The traps themselves are a modified version of the same model Oneida Victor #1 foothold traps you’ve seen in previous posts. I’ve put a night latch trigger on all of them, and they have been dipped, much like on all my other traps. The main difference is the chain. In fact, there is no chain at all. It has been replaced by cable. The cable I chose is 3/32” aircraft aluminum cable. It has a breaking strength of 920lb, which is higher than most chains, so I hope it works out okay. I imagine I would have to change out the cable from time to time, but I think it’s worth it.


Step one is to remove the chain as with a normal modification, and relocate the J-hook to the center of the trap. Then, align all the parts:


The components I used to put the trap together are:

As with my previous posts related to trapping gear, I’ve provided links to the items from Fur Harvester’s Trading Post, so it’s easier to get everything together, and because I like the place.

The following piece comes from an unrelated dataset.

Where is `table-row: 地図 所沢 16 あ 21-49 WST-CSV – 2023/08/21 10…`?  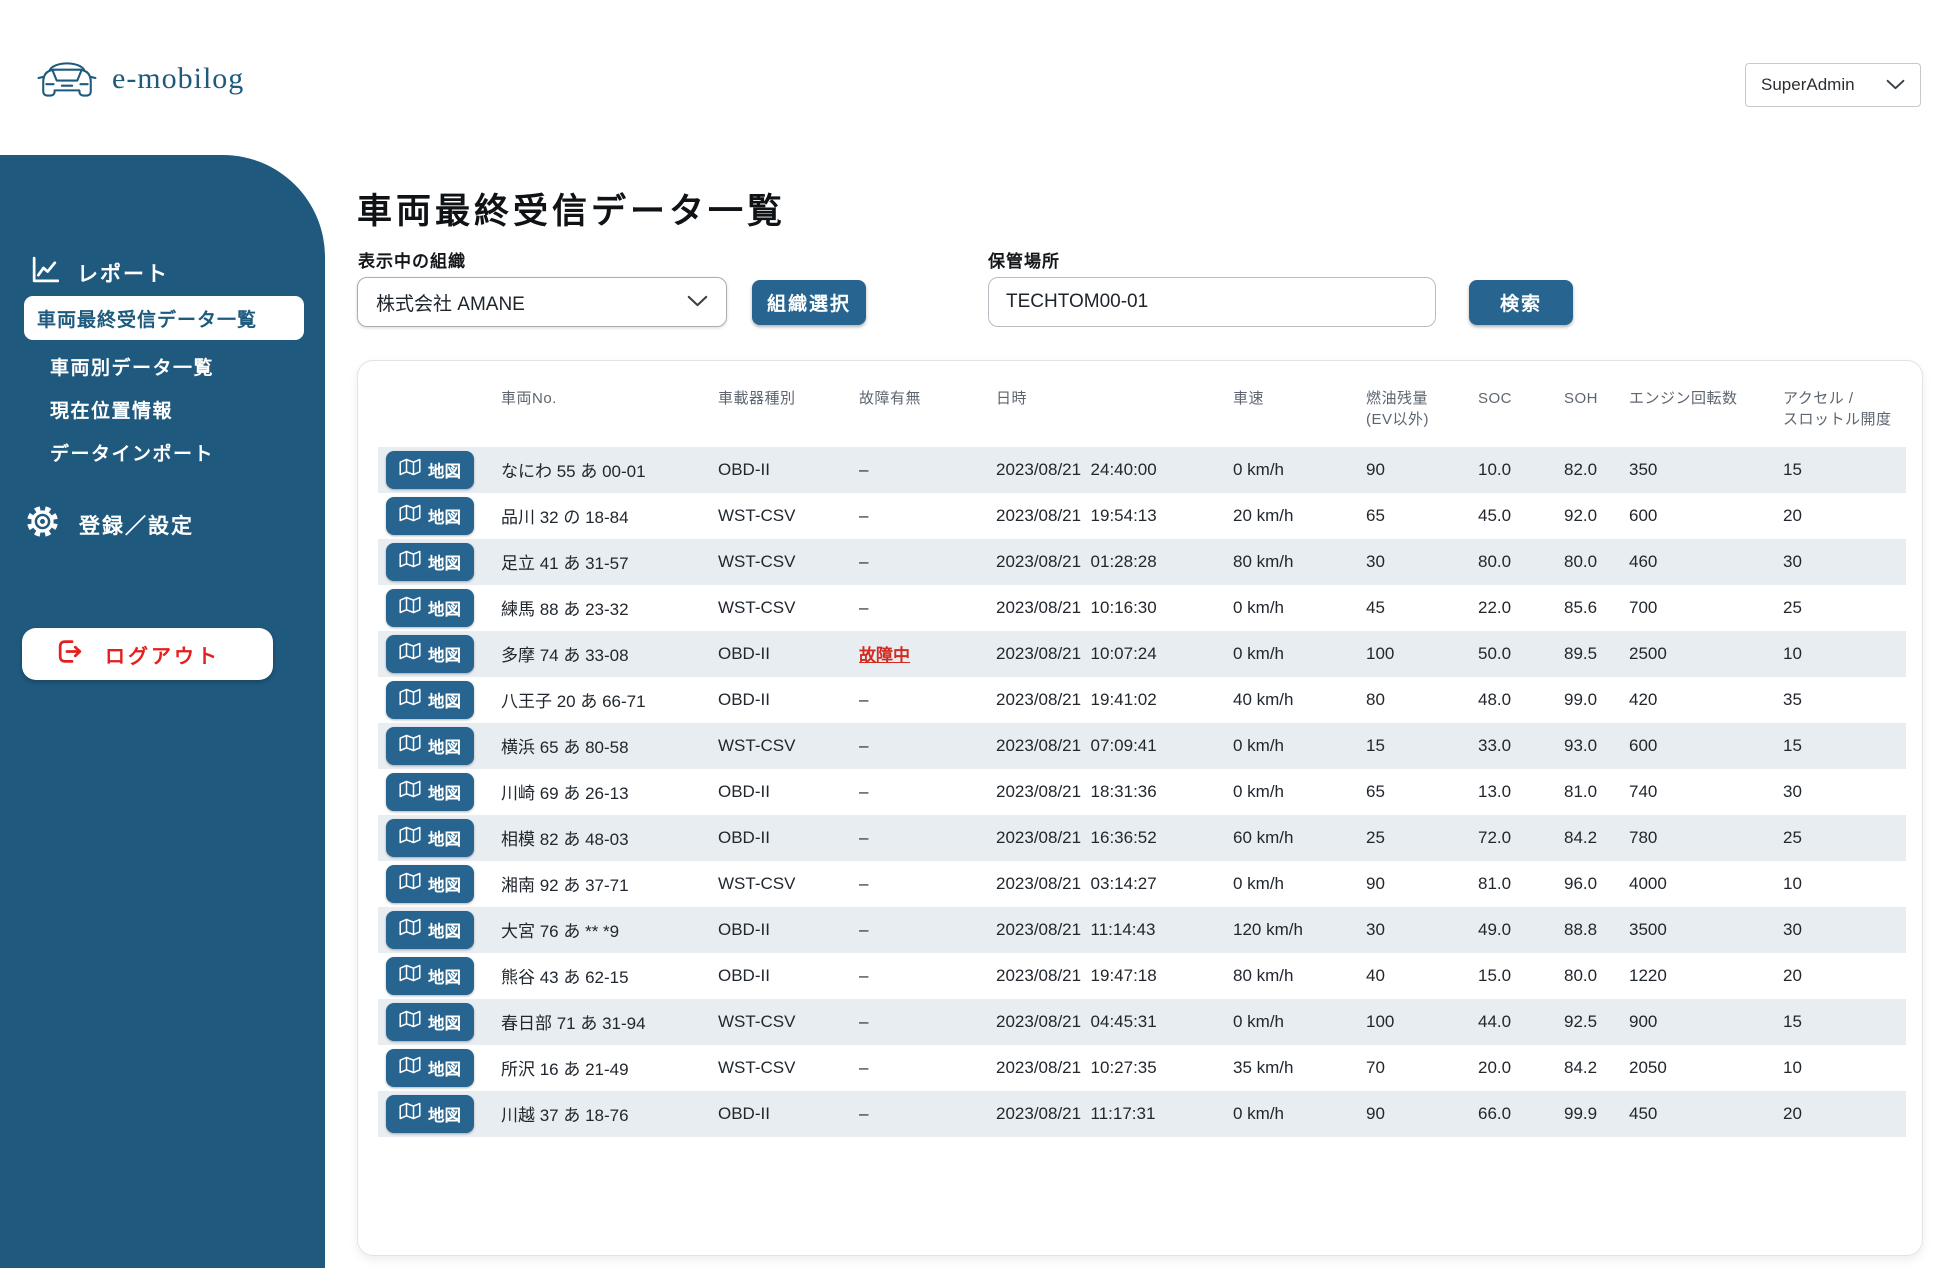 table-row: 地図 所沢 16 あ 21-49 WST-CSV – 2023/08/21 10… is located at coordinates (1142, 1068).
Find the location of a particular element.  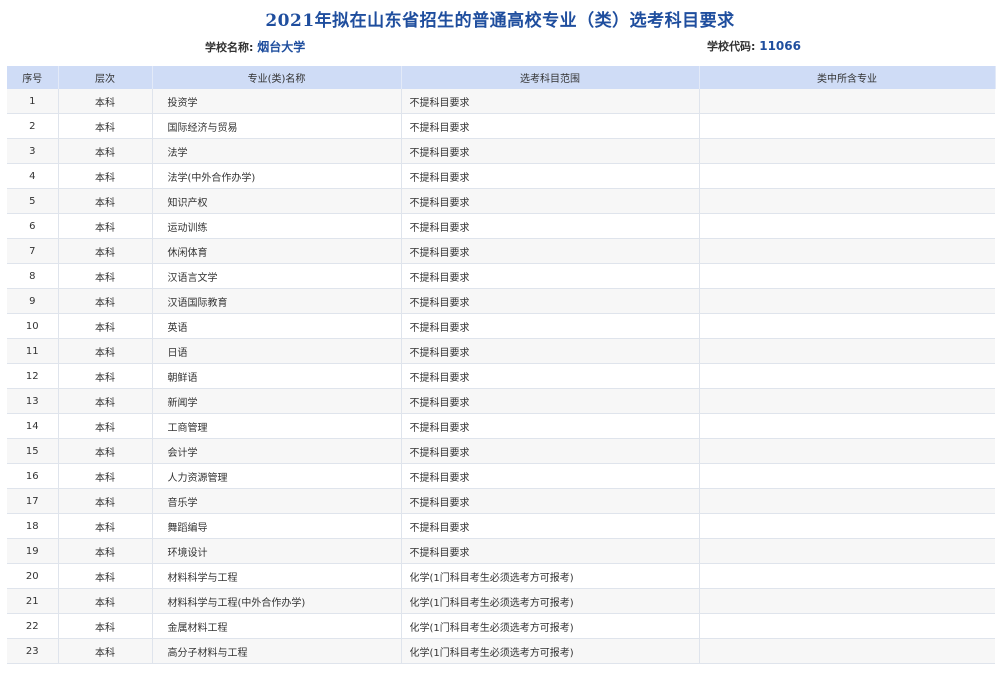

row-major-name: 知识产权 is located at coordinates (277, 201).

Then, just put everything together. Place the J-hook on the trap and close it; Thread the cable through the J-hook and close the loop using the double ferrule. I just pounded it with a hammer until it was secure. Then thread the other end of the cable into the opening of the swivel, and secure it with the single ferule, which will act as a stop. Finally, close the swivel J-hook around the quick link attachment.




All that’s left to do it add your tags if required by your state. The modification is pretty easy to do, and drops the weight of each trap to 10.8 oz.

Obviously this is a very basic kit. It is missing many things, in particular tools. As you can see, there are no stakes. In the top picture you see large metal rings attached to the quick links. They are there to be used with wooden stakes when drown lines are not a good option. Of course that means I have to make my stakes on the spot. It’s not too difficult with only five traps, but it’s not the norm. I also don’t have any digging tool or hammer. That is also a sacrifice made in the interest of reducing weight. A typical trapper’s tool will weight nearly 5lb, which is prohibitive. Considering all of that, a hatchet might be a good idea to carry when trapping with this set up, although you can certainly do without it.

So, five modified traps (#1 Oneida Victor), five drown lines (10’ 3/32” cable with locks), five trap covers (fiberglass), a bottle of lure (Hawbaker’s Big 3), a bottle of trailing lure (fish oil), and a bait jar. Less than five pounds of gear that can be carried in a pack with the rest of your kit. Will it work? I don’t know. The challenge here is not only the reduced gear, but also the manner in which the trapping is to be done. This assumes a scenario where you would backpack over certain distance to a location, set up traps, leave them overnight or possible for two or three days while you camp in the area, and then pack up everything again and get going. This truncated time table is not a trapper’s friend. It is best to leave the traps out for longer periods, but this method will not allow for it. For me it’s an experiment to see what’s possible.